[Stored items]

◆ ◆ ◆ ◆ ◆

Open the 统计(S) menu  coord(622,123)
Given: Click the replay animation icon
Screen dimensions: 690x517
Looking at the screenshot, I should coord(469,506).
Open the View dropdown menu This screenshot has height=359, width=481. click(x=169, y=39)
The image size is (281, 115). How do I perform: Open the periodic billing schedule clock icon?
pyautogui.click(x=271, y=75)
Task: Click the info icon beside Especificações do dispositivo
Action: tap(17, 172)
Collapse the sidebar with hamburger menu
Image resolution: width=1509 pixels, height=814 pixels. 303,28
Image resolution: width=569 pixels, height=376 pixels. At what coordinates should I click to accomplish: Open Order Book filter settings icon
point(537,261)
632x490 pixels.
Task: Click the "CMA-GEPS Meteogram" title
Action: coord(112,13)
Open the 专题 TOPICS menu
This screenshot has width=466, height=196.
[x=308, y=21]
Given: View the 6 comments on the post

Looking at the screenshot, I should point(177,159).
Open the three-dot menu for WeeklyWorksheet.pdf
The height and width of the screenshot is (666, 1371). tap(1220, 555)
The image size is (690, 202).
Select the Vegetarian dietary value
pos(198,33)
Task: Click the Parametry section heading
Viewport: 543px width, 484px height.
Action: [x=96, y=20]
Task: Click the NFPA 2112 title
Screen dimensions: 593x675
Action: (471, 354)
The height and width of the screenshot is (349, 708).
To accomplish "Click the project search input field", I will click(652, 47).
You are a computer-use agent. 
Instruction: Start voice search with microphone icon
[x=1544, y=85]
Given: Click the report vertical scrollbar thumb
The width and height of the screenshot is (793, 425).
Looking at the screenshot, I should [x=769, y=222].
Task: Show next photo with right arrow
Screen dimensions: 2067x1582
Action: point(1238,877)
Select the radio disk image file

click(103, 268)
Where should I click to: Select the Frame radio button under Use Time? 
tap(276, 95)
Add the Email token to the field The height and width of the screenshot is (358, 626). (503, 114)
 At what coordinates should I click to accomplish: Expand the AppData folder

◆ ◆ ◆ ◆ ◆

== Task prompt ==
Render every one of the lines above as a Markdown table with the columns Row and Line, numbering the rows in order and leaving out any blank lines.

== Written response ==
| Row | Line |
|---|---|
| 1 | Open the 统计(S) menu  coord(622,123) |
| 2 | Given: Click the replay animation icon |
| 3 | Screen dimensions: 690x517 |
| 4 | Looking at the screenshot, I should coord(469,506). |
| 5 | Open the View dropdown menu This screenshot has height=359, width=481. click(x=169, y=39) |
| 6 | The image size is (281, 115). How do I perform: Open the periodic billing schedule clock icon? |
| 7 | pyautogui.click(x=271, y=75) |
| 8 | Task: Click the info icon beside Especificações do dispositivo |
| 9 | Action: tap(17, 172) |
| 10 | Collapse the sidebar with hamburger menu |
| 11 | Image resolution: width=1509 pixels, height=814 pixels. 303,28 |
| 12 | Image resolution: width=569 pixels, height=376 pixels. At what coordinates should I click to accomplish: Open Order Book filter settings icon |
| 13 | point(537,261) |
| 14 | 632x490 pixels. |
| 15 | Task: Click the "CMA-GEPS Meteogram" title |
| 16 | Action: coord(112,13) |
| 17 | Open the 专题 TOPICS menu |
| 18 | This screenshot has width=466, height=196. |
| 19 | [x=308, y=21] |
| 20 | Given: View the 6 comments on the post |
| 21 | Looking at the screenshot, I should point(177,159). |
| 22 | Open the three-dot menu for WeeklyWorksheet.pdf |
| 23 | The height and width of the screenshot is (666, 1371). tap(1220, 555) |
| 24 | The image size is (690, 202). |
| 25 | Select the Vegetarian dietary value |
| 26 | pos(198,33) |
| 27 | Task: Click the Parametry section heading |
| 28 | Viewport: 543px width, 484px height. |
| 29 | Action: [x=96, y=20] |
| 30 | Task: Click the NFPA 2112 title |
| 31 | Screen dimensions: 593x675 |
| 32 | Action: (471, 354) |
| 33 | The height and width of the screenshot is (349, 708). |
| 34 | To accomplish "Click the project search input field", I will click(652, 47). |
| 35 | You are a computer-use agent.  |
| 36 | Instruction: Start voice search with microphone icon |
| 37 | [x=1544, y=85] |
| 38 | Given: Click the report vertical scrollbar thumb |
| 39 | The width and height of the screenshot is (793, 425). |
| 40 | Looking at the screenshot, I should [x=769, y=222]. |
| 41 | Task: Show next photo with right arrow |
| 42 | Screen dimensions: 2067x1582 |
| 43 | Action: point(1238,877) |
| 44 | Select the radio disk image file |
| 45 | click(103, 268) |
| 46 | Where should I click to: Select the Frame radio button under Use Time?  |
| 47 | tap(276, 95) |
| 48 | Add the Email token to the field The height and width of the screenshot is (358, 626). (503, 114) |
| 49 |  At what coordinates should I click to accomplish: Expand the AppData folder |